What lines in this listing contain the string "indicator"? Report each one by copying it.

**Material provided**
-- Opening Marker --
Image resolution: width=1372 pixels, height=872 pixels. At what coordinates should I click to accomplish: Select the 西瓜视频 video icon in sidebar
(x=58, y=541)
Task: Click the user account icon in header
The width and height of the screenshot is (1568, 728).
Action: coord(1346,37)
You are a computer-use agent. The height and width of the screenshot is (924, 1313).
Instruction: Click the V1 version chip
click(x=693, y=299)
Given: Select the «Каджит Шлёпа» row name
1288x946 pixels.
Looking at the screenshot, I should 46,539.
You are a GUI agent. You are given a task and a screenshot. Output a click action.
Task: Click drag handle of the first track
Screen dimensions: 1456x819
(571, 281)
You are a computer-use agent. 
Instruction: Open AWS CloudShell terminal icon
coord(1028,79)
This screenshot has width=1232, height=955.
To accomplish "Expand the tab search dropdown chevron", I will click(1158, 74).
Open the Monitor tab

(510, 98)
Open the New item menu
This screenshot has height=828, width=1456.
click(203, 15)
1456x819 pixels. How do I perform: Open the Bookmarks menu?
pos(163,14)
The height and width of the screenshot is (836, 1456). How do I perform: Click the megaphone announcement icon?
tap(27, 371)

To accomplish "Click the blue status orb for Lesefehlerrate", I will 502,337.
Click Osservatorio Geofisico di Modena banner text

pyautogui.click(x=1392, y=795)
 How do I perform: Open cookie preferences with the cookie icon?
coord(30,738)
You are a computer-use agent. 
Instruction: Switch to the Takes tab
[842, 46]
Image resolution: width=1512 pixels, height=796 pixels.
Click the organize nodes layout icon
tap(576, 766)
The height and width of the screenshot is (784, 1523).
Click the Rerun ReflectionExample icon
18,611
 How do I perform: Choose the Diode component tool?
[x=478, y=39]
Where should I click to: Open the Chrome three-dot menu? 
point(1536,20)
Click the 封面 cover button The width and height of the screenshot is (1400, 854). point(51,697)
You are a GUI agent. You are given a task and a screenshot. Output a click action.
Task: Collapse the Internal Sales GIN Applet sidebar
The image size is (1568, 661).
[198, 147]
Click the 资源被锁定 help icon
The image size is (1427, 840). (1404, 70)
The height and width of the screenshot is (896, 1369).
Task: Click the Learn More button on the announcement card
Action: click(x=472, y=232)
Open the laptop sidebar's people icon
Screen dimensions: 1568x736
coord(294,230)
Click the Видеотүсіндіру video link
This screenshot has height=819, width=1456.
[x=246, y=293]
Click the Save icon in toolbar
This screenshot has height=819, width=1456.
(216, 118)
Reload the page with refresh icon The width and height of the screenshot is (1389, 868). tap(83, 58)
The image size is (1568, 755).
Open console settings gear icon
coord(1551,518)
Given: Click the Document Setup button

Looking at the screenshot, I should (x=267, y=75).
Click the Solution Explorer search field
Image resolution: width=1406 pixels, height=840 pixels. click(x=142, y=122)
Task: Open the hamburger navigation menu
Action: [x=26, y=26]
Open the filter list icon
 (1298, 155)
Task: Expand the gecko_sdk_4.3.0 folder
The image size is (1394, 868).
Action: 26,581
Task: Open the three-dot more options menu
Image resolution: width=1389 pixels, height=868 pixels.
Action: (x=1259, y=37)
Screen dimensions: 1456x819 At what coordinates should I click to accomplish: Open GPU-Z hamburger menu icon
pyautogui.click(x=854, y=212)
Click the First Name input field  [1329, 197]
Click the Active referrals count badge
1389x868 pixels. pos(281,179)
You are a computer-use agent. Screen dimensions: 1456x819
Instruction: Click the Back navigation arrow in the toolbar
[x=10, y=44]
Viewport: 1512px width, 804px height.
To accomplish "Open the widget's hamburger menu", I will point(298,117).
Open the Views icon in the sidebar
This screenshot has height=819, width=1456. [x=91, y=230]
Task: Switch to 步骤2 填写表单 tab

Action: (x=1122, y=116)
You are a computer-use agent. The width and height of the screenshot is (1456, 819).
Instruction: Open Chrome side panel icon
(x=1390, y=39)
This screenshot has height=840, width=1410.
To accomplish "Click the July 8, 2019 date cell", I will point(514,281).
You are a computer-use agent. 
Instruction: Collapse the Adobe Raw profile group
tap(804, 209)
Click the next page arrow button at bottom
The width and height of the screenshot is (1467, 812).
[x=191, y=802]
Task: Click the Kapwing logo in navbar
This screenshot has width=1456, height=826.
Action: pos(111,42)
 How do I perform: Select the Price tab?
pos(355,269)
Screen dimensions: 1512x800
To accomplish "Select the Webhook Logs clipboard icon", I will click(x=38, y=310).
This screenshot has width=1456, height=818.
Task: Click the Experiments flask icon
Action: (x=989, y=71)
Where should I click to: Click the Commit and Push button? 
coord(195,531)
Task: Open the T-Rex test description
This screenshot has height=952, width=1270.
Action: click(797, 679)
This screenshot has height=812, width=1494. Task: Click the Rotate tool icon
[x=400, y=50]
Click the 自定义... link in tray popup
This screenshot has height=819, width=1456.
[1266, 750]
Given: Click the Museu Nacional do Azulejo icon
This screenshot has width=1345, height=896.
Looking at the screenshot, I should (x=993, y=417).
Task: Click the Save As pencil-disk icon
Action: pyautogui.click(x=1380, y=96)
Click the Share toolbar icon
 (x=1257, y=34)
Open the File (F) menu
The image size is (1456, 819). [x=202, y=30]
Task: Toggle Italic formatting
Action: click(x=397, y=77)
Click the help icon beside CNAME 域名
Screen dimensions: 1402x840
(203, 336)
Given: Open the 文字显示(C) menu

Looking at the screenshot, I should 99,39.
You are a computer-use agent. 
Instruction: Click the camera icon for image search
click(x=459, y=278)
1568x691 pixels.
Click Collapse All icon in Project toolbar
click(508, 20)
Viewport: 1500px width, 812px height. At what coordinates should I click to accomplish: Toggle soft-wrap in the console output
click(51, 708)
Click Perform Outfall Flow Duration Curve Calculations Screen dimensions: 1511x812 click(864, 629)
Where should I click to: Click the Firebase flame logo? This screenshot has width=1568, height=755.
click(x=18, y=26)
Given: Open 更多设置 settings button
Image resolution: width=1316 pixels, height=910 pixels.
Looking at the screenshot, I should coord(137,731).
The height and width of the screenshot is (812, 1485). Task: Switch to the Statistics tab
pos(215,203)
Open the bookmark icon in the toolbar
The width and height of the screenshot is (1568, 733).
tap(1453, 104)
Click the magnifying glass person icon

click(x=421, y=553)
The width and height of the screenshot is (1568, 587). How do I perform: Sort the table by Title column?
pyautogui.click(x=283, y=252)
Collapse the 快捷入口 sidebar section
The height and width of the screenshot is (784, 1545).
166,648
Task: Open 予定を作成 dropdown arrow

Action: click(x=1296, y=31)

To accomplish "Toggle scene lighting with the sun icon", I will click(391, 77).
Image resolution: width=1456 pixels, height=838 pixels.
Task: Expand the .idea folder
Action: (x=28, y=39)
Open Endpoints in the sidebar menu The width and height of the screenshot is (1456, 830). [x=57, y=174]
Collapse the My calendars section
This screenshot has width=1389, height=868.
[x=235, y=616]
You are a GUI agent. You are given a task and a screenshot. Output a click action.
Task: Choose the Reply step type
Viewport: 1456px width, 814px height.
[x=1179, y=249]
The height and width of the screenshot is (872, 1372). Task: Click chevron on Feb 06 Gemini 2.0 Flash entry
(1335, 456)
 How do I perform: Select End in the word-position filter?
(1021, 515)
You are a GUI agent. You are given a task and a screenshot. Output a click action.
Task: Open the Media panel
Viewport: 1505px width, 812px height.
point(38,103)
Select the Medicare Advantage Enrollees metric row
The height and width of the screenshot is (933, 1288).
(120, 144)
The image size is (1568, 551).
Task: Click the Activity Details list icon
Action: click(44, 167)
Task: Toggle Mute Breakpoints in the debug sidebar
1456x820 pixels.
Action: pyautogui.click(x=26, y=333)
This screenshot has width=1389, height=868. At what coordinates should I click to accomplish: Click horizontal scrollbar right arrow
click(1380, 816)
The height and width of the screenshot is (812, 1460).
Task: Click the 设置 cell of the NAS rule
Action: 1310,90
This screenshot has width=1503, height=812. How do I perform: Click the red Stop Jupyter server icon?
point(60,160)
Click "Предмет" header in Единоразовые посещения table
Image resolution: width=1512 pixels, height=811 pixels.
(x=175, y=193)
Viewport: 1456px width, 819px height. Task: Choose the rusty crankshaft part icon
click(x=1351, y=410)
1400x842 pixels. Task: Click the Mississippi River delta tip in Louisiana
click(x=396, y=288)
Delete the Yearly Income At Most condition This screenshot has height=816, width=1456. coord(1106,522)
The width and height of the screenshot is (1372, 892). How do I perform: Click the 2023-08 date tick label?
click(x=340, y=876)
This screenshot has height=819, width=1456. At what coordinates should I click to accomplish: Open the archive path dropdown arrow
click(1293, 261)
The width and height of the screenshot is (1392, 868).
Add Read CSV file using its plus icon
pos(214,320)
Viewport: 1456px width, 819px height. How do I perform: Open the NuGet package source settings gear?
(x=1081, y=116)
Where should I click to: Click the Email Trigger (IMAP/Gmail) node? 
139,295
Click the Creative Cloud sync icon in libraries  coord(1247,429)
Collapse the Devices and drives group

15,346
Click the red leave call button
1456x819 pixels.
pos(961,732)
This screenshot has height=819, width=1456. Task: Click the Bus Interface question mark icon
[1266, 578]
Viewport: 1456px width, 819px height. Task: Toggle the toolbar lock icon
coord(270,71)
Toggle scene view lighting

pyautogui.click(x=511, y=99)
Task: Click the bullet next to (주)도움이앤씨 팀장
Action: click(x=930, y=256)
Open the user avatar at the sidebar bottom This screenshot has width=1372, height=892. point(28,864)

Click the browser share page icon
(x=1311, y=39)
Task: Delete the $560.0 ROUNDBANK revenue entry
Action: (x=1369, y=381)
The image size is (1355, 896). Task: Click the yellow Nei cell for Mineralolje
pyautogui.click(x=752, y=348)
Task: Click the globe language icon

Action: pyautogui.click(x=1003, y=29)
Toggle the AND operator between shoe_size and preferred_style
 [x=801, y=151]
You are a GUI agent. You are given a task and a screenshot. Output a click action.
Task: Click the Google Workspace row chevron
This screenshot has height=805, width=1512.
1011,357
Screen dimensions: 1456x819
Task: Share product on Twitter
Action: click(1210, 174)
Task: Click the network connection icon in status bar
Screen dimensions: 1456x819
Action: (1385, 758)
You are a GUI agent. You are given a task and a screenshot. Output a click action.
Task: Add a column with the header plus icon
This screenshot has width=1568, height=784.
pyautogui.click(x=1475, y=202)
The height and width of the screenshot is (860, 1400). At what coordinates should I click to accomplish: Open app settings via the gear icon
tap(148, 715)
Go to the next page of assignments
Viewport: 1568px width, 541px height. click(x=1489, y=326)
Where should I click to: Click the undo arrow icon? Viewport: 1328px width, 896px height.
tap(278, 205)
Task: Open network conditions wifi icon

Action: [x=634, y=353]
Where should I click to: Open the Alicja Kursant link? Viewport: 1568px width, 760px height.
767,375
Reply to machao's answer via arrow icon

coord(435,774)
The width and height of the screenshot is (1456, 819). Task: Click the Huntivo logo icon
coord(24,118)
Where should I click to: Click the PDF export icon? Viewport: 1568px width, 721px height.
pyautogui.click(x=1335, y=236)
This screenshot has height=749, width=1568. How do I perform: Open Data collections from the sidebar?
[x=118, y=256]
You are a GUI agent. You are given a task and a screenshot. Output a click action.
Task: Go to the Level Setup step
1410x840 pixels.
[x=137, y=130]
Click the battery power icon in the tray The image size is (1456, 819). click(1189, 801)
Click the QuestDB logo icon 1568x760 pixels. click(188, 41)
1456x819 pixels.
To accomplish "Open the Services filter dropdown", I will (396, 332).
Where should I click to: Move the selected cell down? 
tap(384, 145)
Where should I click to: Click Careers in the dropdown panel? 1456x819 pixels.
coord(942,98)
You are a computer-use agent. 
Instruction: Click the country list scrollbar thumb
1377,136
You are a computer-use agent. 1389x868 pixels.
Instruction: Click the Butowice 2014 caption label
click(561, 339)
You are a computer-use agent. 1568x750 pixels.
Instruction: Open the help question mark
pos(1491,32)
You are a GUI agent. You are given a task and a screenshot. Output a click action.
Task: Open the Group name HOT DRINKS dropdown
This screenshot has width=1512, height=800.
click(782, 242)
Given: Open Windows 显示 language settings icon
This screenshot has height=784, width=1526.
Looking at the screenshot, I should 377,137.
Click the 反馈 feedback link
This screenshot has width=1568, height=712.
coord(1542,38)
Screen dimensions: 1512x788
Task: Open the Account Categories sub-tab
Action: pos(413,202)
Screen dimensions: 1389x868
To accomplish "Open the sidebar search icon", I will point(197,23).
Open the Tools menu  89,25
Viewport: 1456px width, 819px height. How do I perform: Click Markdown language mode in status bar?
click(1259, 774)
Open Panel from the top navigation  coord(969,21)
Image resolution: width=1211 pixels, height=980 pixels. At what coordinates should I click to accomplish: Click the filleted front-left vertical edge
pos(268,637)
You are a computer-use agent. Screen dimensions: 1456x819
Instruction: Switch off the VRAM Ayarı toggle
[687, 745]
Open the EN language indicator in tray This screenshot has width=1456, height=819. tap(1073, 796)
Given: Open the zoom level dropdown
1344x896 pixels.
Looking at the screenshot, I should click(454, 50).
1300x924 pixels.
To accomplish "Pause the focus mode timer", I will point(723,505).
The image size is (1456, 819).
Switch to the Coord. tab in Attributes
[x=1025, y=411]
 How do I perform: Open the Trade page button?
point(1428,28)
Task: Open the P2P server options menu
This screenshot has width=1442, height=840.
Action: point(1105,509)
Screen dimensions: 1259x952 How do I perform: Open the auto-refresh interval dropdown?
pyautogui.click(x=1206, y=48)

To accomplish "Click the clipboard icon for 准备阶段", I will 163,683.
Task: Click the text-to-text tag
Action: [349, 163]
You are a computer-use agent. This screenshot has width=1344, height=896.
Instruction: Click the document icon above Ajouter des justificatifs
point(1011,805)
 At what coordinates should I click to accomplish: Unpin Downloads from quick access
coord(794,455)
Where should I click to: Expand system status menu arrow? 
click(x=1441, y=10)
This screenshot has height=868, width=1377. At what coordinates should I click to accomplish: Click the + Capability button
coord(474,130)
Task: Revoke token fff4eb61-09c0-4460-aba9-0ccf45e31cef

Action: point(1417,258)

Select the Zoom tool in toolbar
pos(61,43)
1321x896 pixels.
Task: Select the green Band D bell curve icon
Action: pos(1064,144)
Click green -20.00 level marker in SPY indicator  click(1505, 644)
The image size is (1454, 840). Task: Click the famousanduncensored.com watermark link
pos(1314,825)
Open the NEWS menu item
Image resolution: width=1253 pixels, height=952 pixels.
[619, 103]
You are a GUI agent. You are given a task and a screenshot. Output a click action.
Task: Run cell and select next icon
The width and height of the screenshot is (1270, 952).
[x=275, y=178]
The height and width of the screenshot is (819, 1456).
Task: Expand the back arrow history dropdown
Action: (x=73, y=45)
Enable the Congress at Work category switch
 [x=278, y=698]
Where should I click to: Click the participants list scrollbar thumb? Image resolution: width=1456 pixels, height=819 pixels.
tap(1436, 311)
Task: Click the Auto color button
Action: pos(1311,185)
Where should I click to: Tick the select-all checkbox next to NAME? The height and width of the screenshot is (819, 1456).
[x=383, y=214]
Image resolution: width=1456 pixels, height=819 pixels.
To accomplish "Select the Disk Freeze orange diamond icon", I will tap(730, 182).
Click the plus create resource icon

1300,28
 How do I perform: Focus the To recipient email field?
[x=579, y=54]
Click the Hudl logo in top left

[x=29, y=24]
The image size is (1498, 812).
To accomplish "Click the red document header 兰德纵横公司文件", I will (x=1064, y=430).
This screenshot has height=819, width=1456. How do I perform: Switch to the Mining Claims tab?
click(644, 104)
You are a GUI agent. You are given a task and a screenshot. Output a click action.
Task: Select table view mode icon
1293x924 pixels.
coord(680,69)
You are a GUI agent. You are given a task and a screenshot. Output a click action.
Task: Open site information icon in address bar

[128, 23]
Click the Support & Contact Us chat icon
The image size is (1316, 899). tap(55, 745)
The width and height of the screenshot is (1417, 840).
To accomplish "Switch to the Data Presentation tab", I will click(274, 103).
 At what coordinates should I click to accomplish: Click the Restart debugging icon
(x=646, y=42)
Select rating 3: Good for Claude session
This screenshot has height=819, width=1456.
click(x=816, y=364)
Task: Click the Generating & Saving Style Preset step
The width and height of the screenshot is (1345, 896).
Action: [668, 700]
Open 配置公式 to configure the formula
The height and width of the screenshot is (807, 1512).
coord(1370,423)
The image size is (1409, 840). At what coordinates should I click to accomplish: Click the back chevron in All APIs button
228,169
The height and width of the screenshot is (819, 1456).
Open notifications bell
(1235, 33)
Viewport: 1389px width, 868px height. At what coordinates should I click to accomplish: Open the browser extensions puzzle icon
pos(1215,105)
-- Closing Marker --
**Solution**
Open the EN language indicator in tray This screenshot has width=1456, height=819. tap(1073, 796)
Click green -20.00 level marker in SPY indicator  click(1505, 644)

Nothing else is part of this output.